__Task item__:
Retype every line from the start of the entries below down to the line with "Click the Draw box solid tool", both ends included; skip the pictures.

↓

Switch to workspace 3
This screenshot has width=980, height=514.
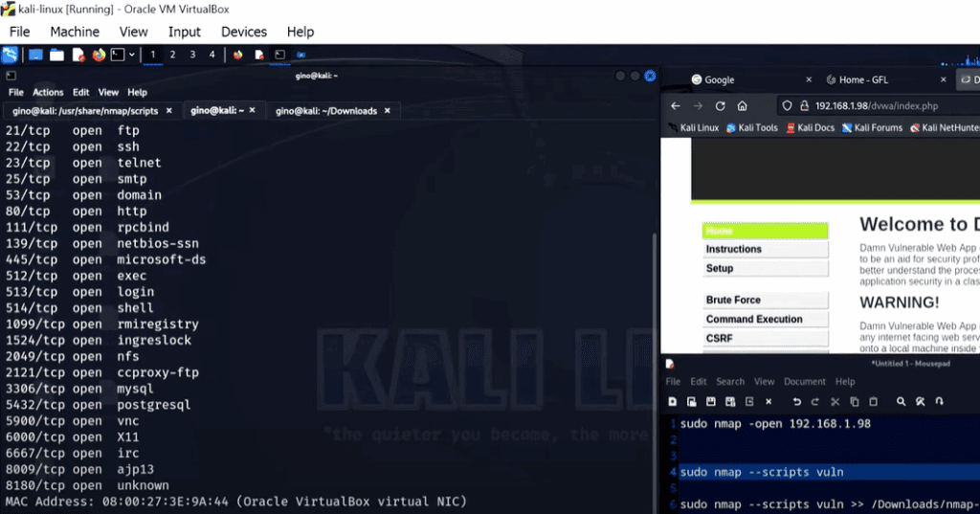[x=192, y=55]
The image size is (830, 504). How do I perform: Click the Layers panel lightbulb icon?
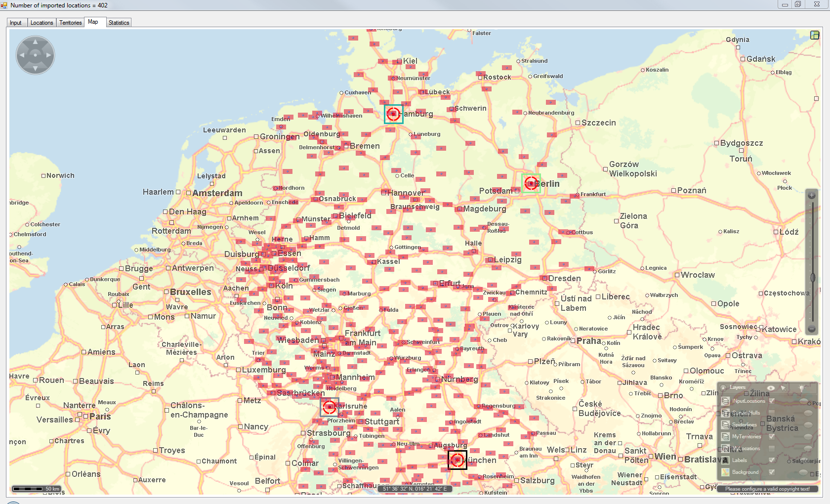click(801, 388)
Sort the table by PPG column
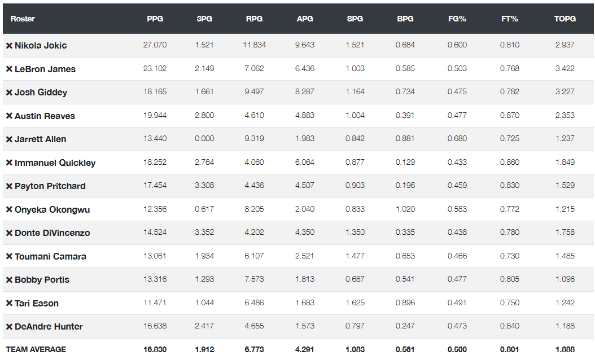 coord(155,19)
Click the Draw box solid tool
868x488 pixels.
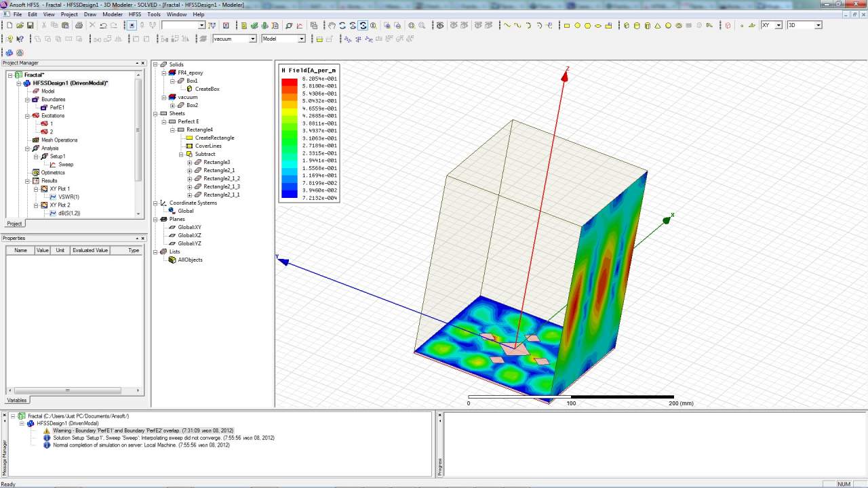tap(627, 25)
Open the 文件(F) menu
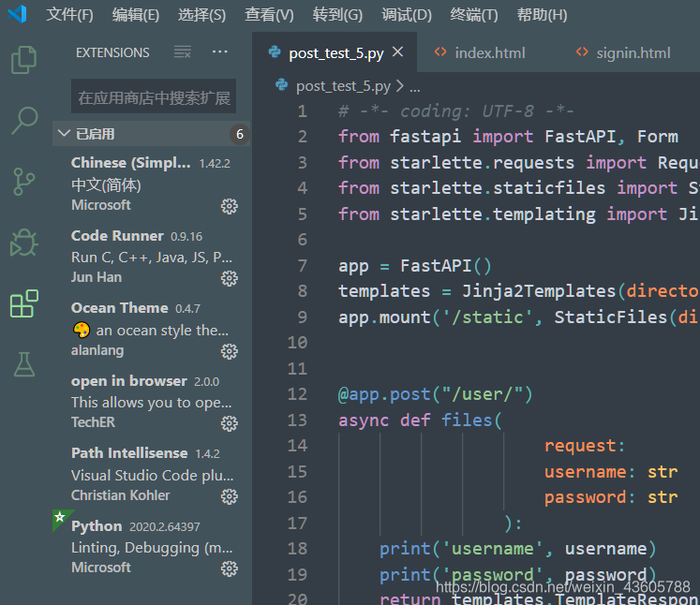The width and height of the screenshot is (700, 605). coord(69,15)
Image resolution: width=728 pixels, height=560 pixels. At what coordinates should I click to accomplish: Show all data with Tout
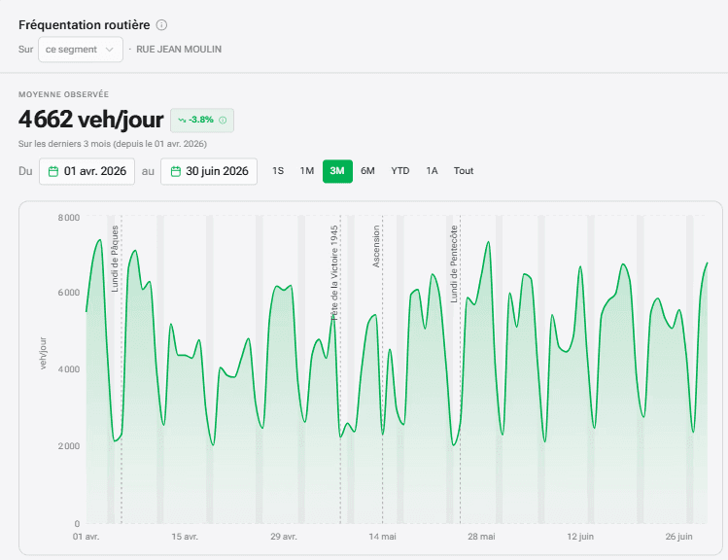tap(464, 171)
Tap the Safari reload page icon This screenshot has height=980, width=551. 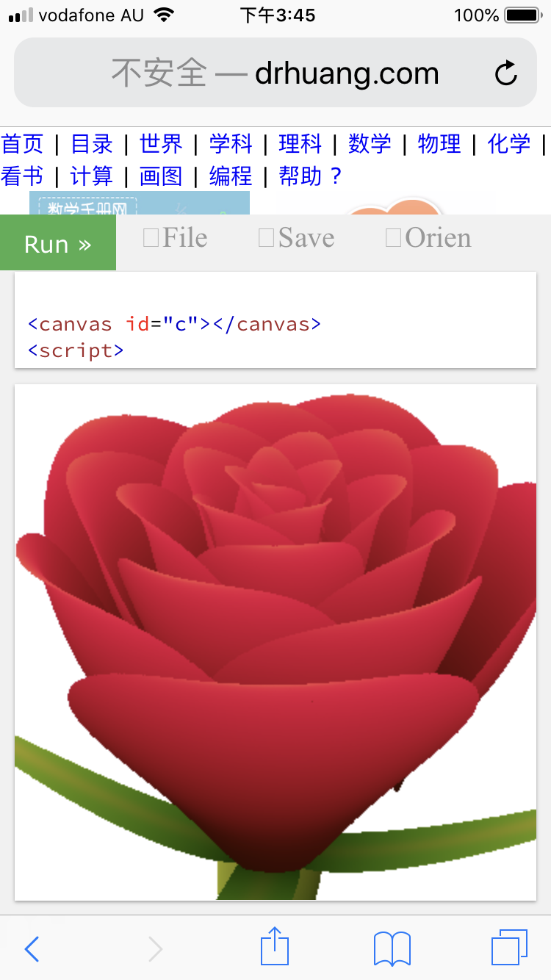pyautogui.click(x=505, y=73)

↑

__Solution for this task__:
Switch to workspace 3
This screenshot has width=980, height=514.
[x=192, y=55]
The image size is (830, 504). How do I perform: Click the Layers panel lightbulb icon?
click(801, 388)
Sort the table by PPG column
 coord(155,19)
Click the Draw box solid tool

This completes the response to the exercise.